A few introductory remarks on that process follow. 

City Manager, Cameron Clapper.  City Manager Clapper has two tasks, not one: daily management the city’s local government, and normalizing the way his administration describes local government’s functions. 

In a city with a normal and mature politics, he’d have only the former task; it’s his particular circumstance that Whitewater has not had that kind of local government, particularly in the years immediately before Mr. Clapper’s appointment.

That’s not been Whitewater: this city has had the (wholly unnecessary) small-town disease of insecurity, of ridiculously describing every action in the grandest terms, of exaggerating accomplishments beyond the point of lying, and of hiding municipal mistakes rather than honestly admitting them. 

I’ve neither respect nor sympathy for that way of speaking.  It’s unbecoming and unworthy of capable, mature American men and women.  

Many from among the generation of city notables before Mr. Clapper has lived this way and come up in the city this way, and prefers people who – regardless of their origins – talk that same way.

That way – of that generation – has no demographic future.  They’ll either decline with a bang or a whimper, but decline they will.  

As much as running the city government, Mr.
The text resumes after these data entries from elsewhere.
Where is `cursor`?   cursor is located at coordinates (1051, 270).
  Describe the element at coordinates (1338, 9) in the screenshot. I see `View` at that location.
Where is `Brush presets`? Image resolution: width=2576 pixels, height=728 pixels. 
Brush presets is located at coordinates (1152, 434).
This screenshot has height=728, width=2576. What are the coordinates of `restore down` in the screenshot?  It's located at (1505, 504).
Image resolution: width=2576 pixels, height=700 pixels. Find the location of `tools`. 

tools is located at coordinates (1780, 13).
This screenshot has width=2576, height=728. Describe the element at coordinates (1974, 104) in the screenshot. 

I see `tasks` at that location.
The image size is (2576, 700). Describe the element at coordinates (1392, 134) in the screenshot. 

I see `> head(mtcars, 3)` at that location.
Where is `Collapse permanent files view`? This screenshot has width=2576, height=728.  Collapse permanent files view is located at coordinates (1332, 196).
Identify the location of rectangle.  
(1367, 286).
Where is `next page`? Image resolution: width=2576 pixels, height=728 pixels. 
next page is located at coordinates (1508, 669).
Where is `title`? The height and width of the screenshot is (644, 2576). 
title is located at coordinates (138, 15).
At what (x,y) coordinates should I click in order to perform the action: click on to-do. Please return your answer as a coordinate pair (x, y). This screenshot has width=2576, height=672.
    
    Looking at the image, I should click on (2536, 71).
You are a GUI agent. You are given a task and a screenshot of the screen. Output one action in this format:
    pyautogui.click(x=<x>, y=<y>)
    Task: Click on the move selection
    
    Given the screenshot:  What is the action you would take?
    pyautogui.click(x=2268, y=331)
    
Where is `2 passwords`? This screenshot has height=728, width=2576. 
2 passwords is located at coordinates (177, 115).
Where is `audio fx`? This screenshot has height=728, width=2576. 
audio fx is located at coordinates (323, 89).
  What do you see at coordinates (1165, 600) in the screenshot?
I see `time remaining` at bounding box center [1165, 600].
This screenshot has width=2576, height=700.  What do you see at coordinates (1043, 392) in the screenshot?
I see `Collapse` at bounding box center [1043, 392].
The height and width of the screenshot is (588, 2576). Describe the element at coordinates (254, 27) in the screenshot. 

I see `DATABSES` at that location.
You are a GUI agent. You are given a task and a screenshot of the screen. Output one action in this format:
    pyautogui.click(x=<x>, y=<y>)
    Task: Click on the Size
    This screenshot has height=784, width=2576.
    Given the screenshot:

Clapper has the chance and obligation to help to normalize politics in this city, to speak (as he typically does) in a matter-of-fact, conventional way.  To do so has been, and will be, all to the good. 

That’s no small, back-handed compliment – after what we’ve seen of those who came before him, Mr. Clapper’s way can make a big improvement. 

The pressure to adopt the bad and embarrassing habits of others will be intense, of course; people like that prefer their own kind, or those who become like them. 

What has been said, famously, of Ancient Israel is probably good advice for a leader in this city: Israel’s excellence lay not in how she was like the other nations around her, but in how she was different from them. 

Whitewater doesn’t need puffery – we are a place worth loving, contending over, and building, as we are, and hope to be, without exaggeration or manipulation.

One wishes him the best, truly – success here would be of great benefit to the city’s future.  We’ve gone on far too long the wrong way, and should delay the inevitable right way no longer. 

Budgets & the Economy.  We’ve a city budget, and a school district budget, but it’s the environment in which officials propose those budgets that matters even more.

The economy comes first, and fiscal accounts (that is, public budgets for cities, counties, schools) come second. 

Knowing whether a flock of condors will survive requires knowing something of the environment in which they live.  One could study their anatomy endlessly and still have no definite answer without an adequate environmental understanding.    

So, here seems to be a reasonable plan for thinking about budgets:

1.  A survey of our city’s economy.
2.  A look at our long-term fiscal outlook.
3.  Review of the 2014 budget proposal for the city.

(The same plan applies for our public school budget, county budget, etc.) 

It’s economic, long-term fiscal, and short-term fiscal, in that order, I think. 

When thinking about 2014’s budget, for city or schools, that’s how I’ll proceed over the weeks ahead.